The mundanity of the process doesn’t stop the rest of the group responding with the emotional restraint of a group of Year 11s on the last day of school. As each surviving contestant files in for their croissant and tiny glass of orange juice, the others whoop and applaud and cry and hug. Despite having spent less time together than most queues at bus stops, they’re all apparently very much in love, which would be quite sweet if it wasn’t total bollocks, because this game is all about backstabbing.

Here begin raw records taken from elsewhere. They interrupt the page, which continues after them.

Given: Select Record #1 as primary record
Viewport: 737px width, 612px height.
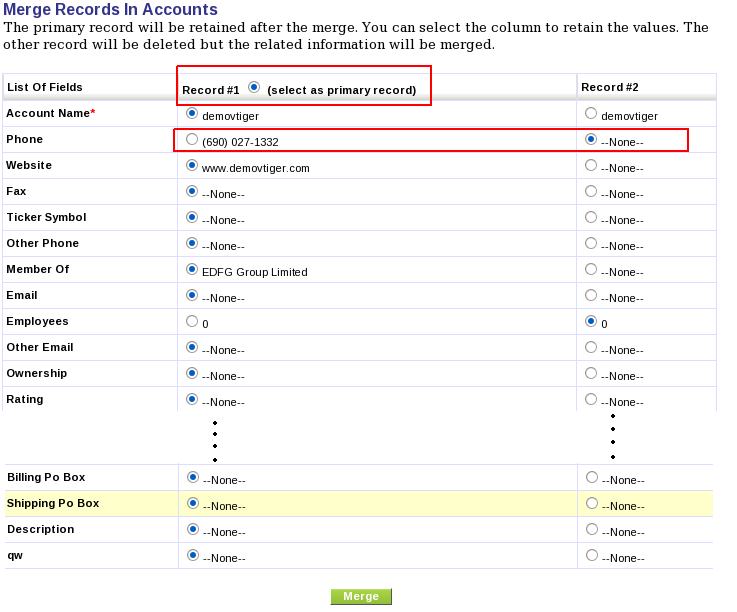Looking at the screenshot, I should click(254, 87).
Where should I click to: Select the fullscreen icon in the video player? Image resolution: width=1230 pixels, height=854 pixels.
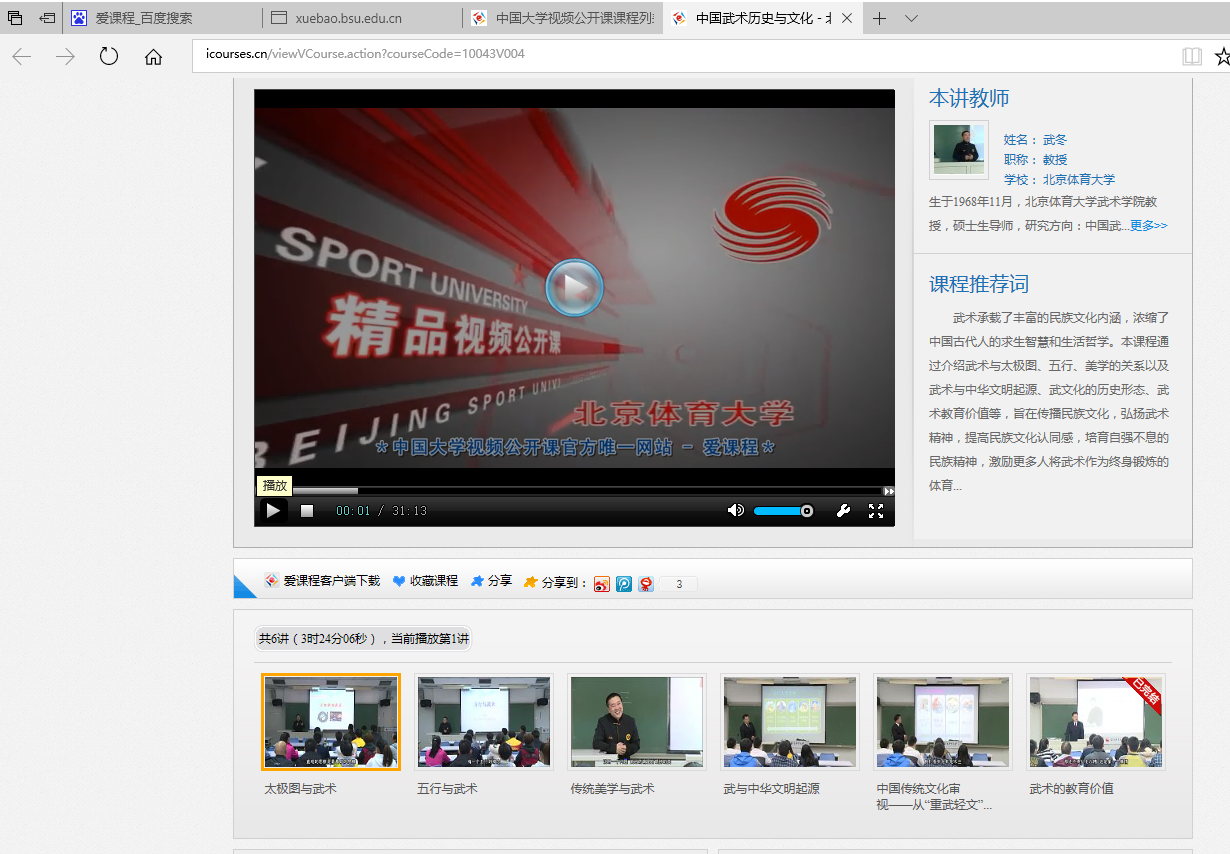pyautogui.click(x=876, y=510)
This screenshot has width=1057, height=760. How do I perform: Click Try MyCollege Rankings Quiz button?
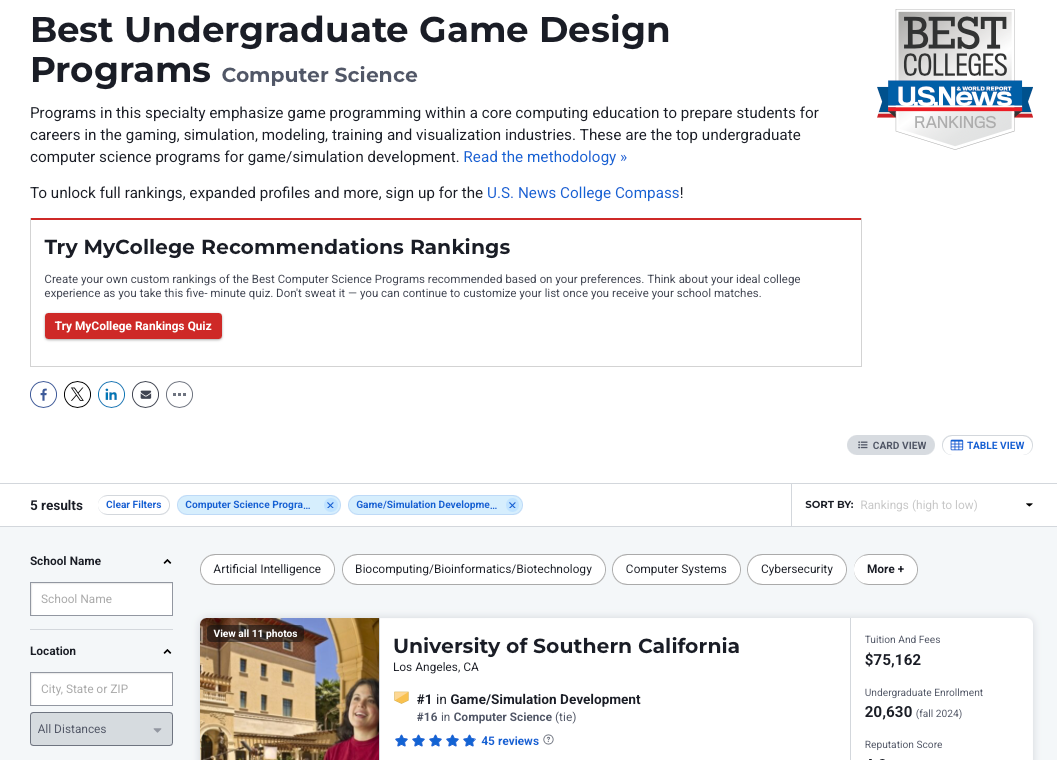pos(133,326)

While the Traitors are trying to evade detection and throw the others off the scent, there’s a daily round table in which everybody points the finger at a suspected baddie. Think that bit in The Apprentice when the losing team fights over who’s going to be brought back into the boardroom combined with that bit in The Weakest Link where they all pretend to be gutted to vote off Sue from Rotherham and so draw hearts all over their voting board. Aspersions are cast, defences are made and one of the estate agents has to go outside for a little calm down when it all gets a bit much.
It is all a bit much, in the way that people who get cast on reality shows are always a bit much. This concentration of so many personal brands (there are 22 contestants at the beginning) spouting so much personal philosophy under one roof gives every group conversation the feel of doors being flung open on an industrial chicken shed. Cluck cluck I can spot fakes a mile off. Cluck cluck people underestimate me. Cluck cluck I’ve got no filter. Cluck cluck I didn’t come here to make friends.
Nobody came to make friends. They came to launch media careers and a chance at the £120,000 prize money. Or more properly, “up to £120,000” because the total depends on how well the group does in a series of tasks. The first of those involves lighting two giant wicker hares on fire using rowboats and a homemade fuse. (“It was using your fingers so you know, it was all really intense.”) The second is a bell-ringing/scavenger hunt combo (“I have never screamed ‘rocking horse’ so loudly in my life!”) And the third involves completing a survey while being spun around on a fairground ride (“My body’s this way up for a reason, otherwise people would just be walking around on their heads.” Well-reasoned.)
The contestants have various plans for their would-be winnings, from buying their mum a house to an amputee who wants to buy herself a bionic hand. One wants to use it to counsel young people, the kind of plan that would once have been funded via a local authority grant rather than a reality TV show prize pot, but then this is the Britain we’re in.
Will the Faithfuls sniff out the Traitors? Signs aren’t good, despite the vibrant deductive powers of the contestant who declared “This looks like the entrance to the castle” when he saw the long path leading up to the castle. They’re all certain they can spot a liar and play other people like violins. Early evidence though, suggest otherwise.
One thing is sure – the best way to watch The Traitors, which is being heavily bet on by the BBC as World Cup counter-programming, won’t be live or on Catch-Up, but on Gogglebox, filtered through whatever the Siddiquis, Jenny and Lee, and Giles and Mary make of it.
The Traitors starts on Tuesday the 29th of November on BBC One at 9.30pm and continues on Wednesday at 9.15pm and Thursday at 9pm. Episodes one to three will also be available to stream on BBC iPlayer on the same day.